I end with a quote from Valerie Elliott, who says in her article that there could be

which is

I recommend to my hon. Friend the Member for Surrey Heath that when he is in the Minister’s place in four years’ time he should drop sellers packs and instead concentrate on speeding up the efficiency of electronic searches and conveyancing. That will do more to help the market than the home sellers packs will ever do.

4.48 pm

The Minister for Housing and Planning (Yvette Cooper): I congratulate the hon. Member for Hammersmith and Fulham (Mr. Hands) on securing today’s debate and choosing such an interesting and important subject.

Opposition Members are opposed to home information packs. That is obviously not news; I know that many of them have been opposed to them for a long time. It is perhaps a shame, however, that they have not taken advantage of their change of leader and change of direction to the compassionate conservatism that the hon. Member for Surrey Heath (Michael Gove) is very proud to proclaim at every opportunity to have a rethink about this policy issue. They may claim to be compassionate Conservatives, but they are still clearly not consumers’ Conservatives. They are still, on this issue, the party of the vested interest.

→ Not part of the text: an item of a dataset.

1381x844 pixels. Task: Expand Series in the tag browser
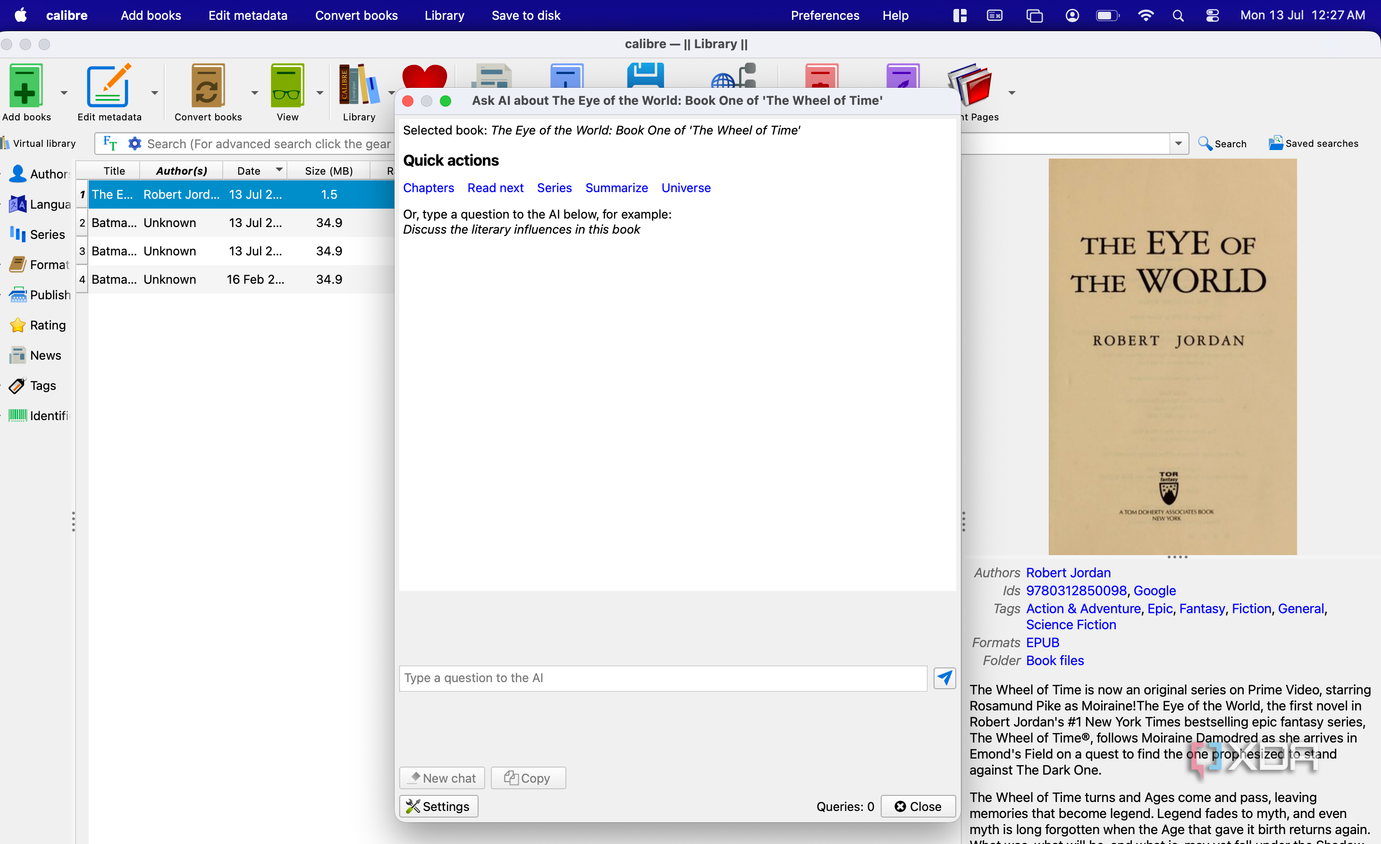38,234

24 May 2006 : Column 520WH

The hon. Member for Surrey Heath said that there was concern on the part of interested groups. That is certainly right; there is concern from groups with vested interests. There is concern among groups that make money from the current process and do not want to innovate and to change the way in which they operate. We recognise that those concerns exist. However, it is also right for us to take consumers’ interests seriously. The biggest consumer group in the country, Which?, has been campaigning for home information packs for a long time. Frankly, Opposition Members are unwise to set themselves against such a major consumer interest group, because that independent voice has been calling for the change for a long time.

Michael Gove: I asked the Minister directly if she could name more than one consumer group that supported the introduction of home information packs, and what the evidence base was. Apart from the Consumers Association, can she name any other groups?

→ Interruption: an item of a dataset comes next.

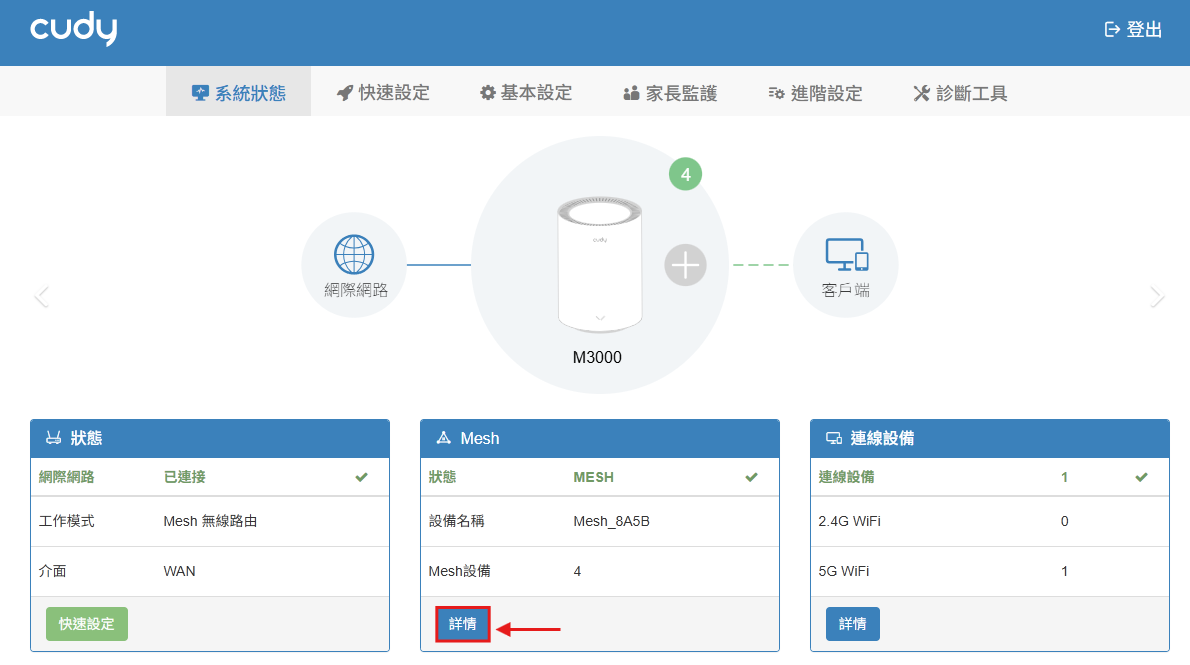This screenshot has width=1190, height=665.
Task: Log out using 登出
Action: click(1133, 30)
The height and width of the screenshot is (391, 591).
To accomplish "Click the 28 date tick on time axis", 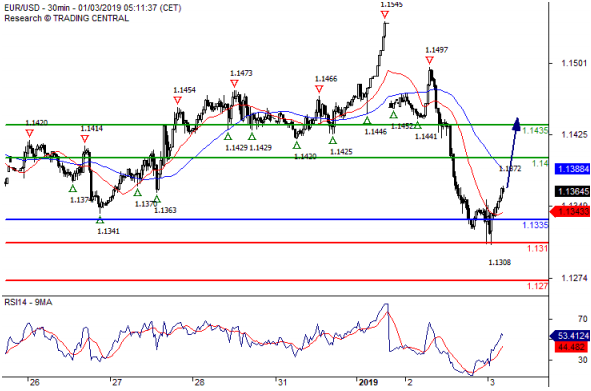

Yvette Cooper: Let me give the hon. Gentleman the evidence base to which we refer. The Consumers Association conducted a survey in which it asked 1,000 people who had bought or sold their homes at the end of 2003 how useful they thought it would be to receive a HIP, including details about the condition of their property, and 82 per cent. said that they thought it would be very useful. A year later, in a follow-up survey, 1,824 people were asked for their views on HIPs, but on the assumption that they would have to pay for them. They were specifically asked whether they would be in favour of HIPs if they had to pay for them as sellers, and 78 per cent. said that they would be a good idea. Not only has Which? done its consumer research; it has considered the process in some detail.

I shall respond to some of the points made in the debate. We have to start from the perspective that the current system is not working. It is madness, as we waste £350 million a year on failed transactions. That is the case partly because people make an offer based on limited information. They then start paying for more information through searches and a survey, and the legal fees start ratcheting up—and then the sale falls through. Along comes another potential buyer who has to pay again for all that information. That can happen again and again. Such duplication is hugely inefficient.

Mr. Hands: Will the Minister give way?

Michael Gove: Will the Minister give way?

Yvette Cooper: I shall give way once more, but I have ensured that all hon. Members have had time to speak in the debate, and I want to respond to the points that have been made. I shall give way once now, but I shall not give way again until I have made some progress.

Mr. Hands: Does the Minister accept that her figure of £350 million is nevertheless massively less thanthe figure of anything between £700 million and£1 billion—the cost of the HIPs industry—and that the net loss to the consumer will be more than double?